Like an Impressionist painter, Finch observed the everchanging tone and colour of the Channel over several weeks throughout 2010. This resulted in a palette of 100 variants of sea colour, which was used to dye 100 flags. Each morning throughout the Triennial, a sea-coloured flag was chosen and hoisted at midday.
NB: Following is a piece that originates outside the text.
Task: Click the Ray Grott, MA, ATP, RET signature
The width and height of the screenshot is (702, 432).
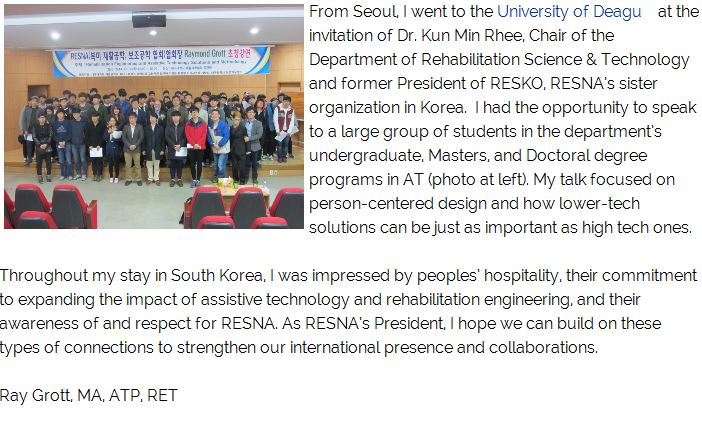Action: (x=89, y=395)
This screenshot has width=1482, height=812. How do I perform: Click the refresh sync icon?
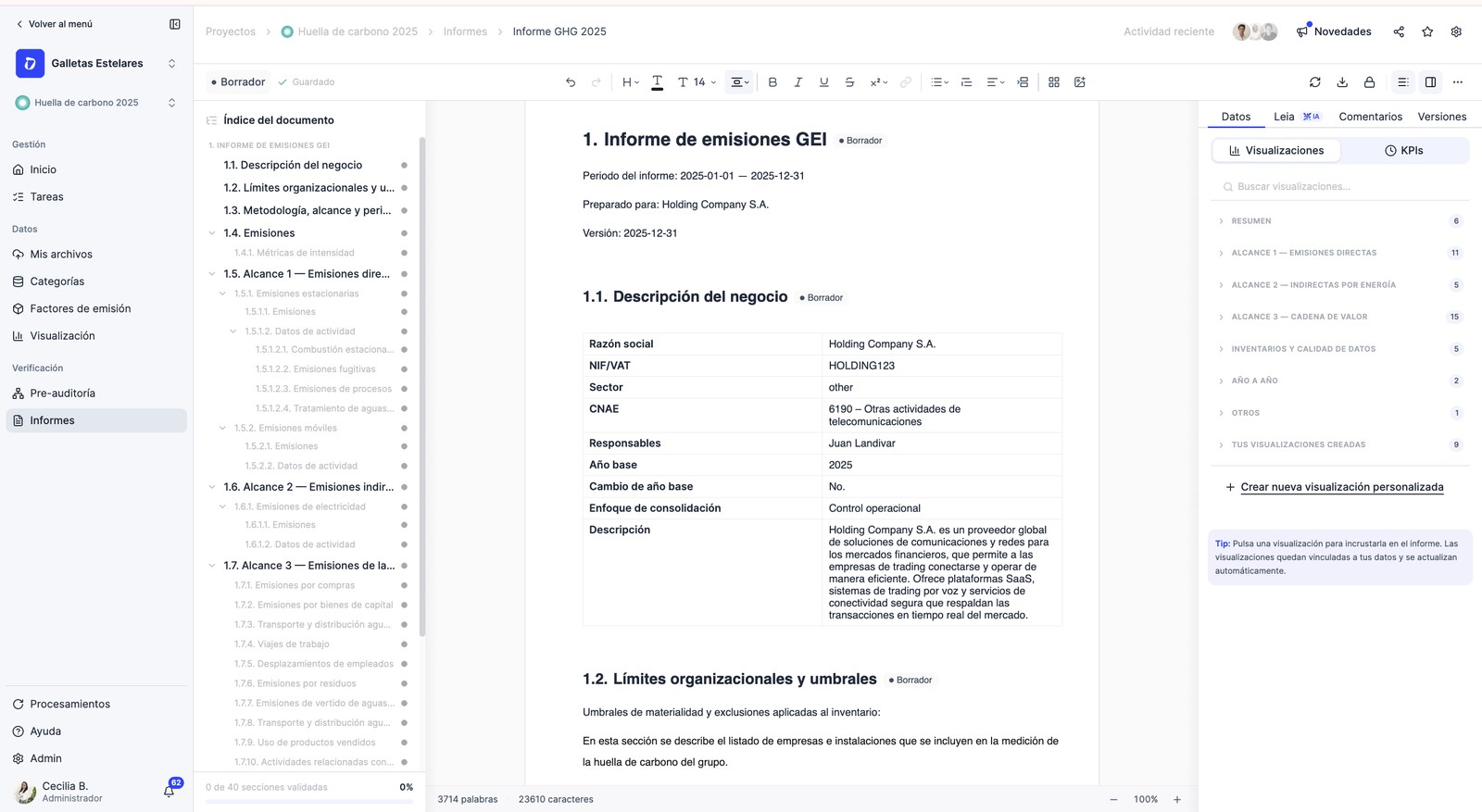(1315, 82)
Its colour determined daily by matching the sea’s with one from Finch’s large colour-wheel, installed just below the western end of main Leas Promenade.

 

Comments

  1. Posted by Folkestone Triennial 2011: Preview Evening | Spacious & Gracious on June 24, 2011 at 8:40 am

    […] full list looks very interesting indeed, with two of them standing out to the S&G team. ‘The Colour of Water’ by Spencer Finch […]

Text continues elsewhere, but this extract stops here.